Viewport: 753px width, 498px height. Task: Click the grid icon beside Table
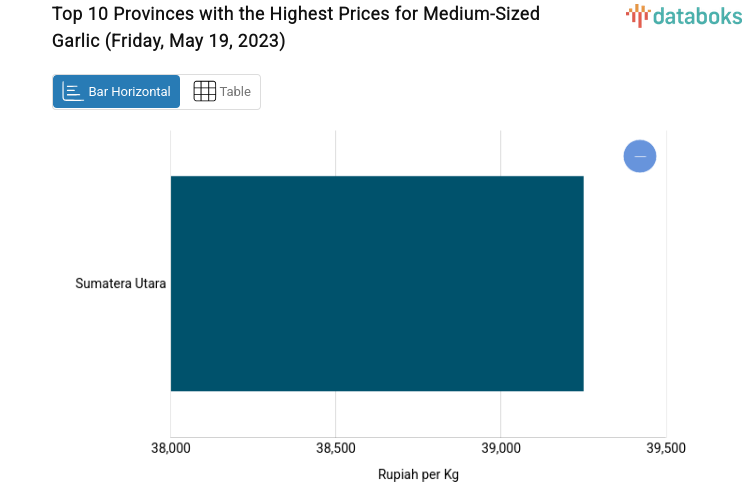[x=204, y=92]
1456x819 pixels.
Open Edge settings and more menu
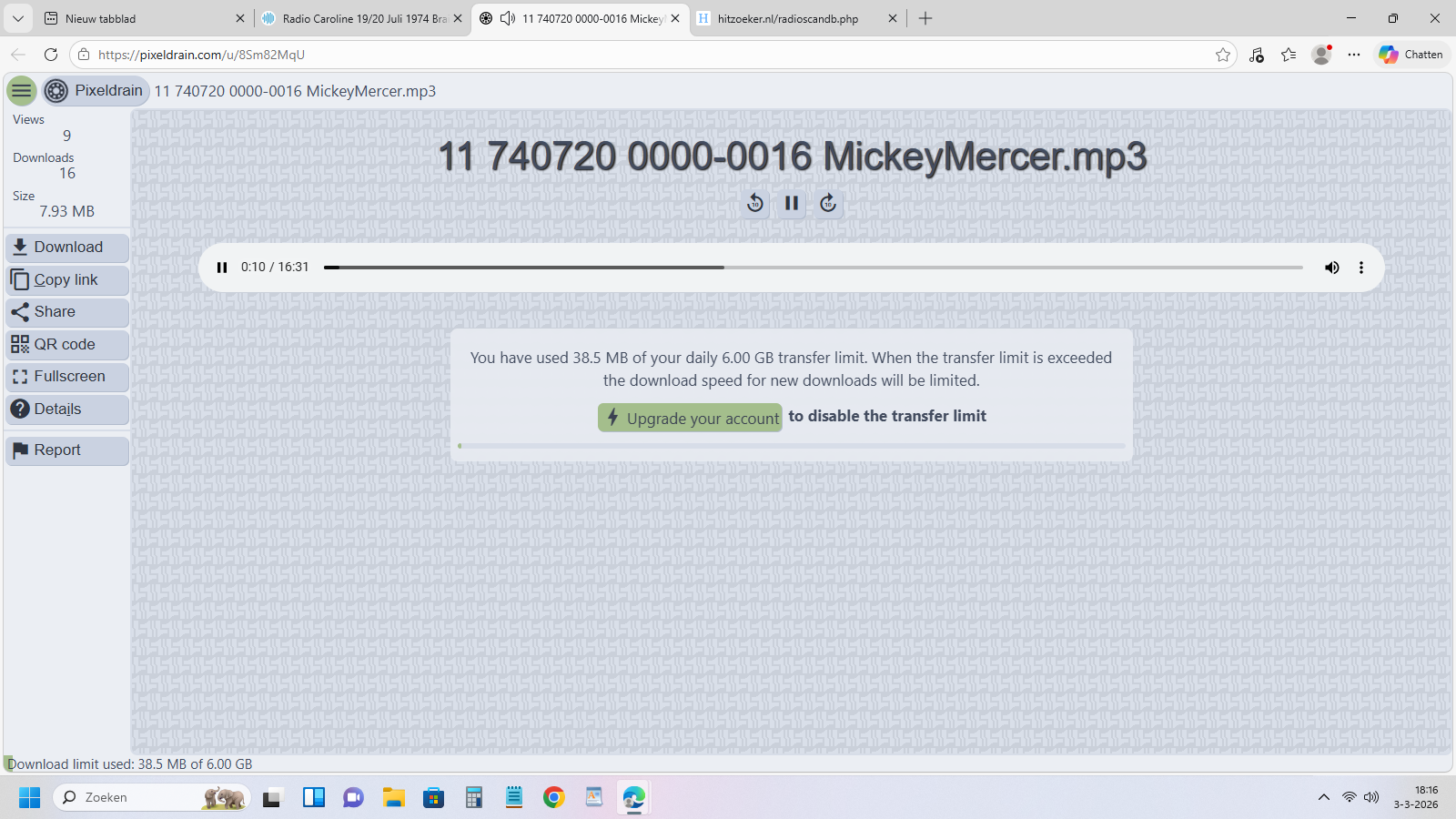1354,55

-=-=-

* TASK TO CARRY OUT: The result should be the material above, unchanged and free of pictures; please print it.

* RESPONSE:
Viewport: 753px width, 498px height. Task: Click the grid icon beside Table
[x=204, y=92]
1456x819 pixels.
Open Edge settings and more menu
1354,55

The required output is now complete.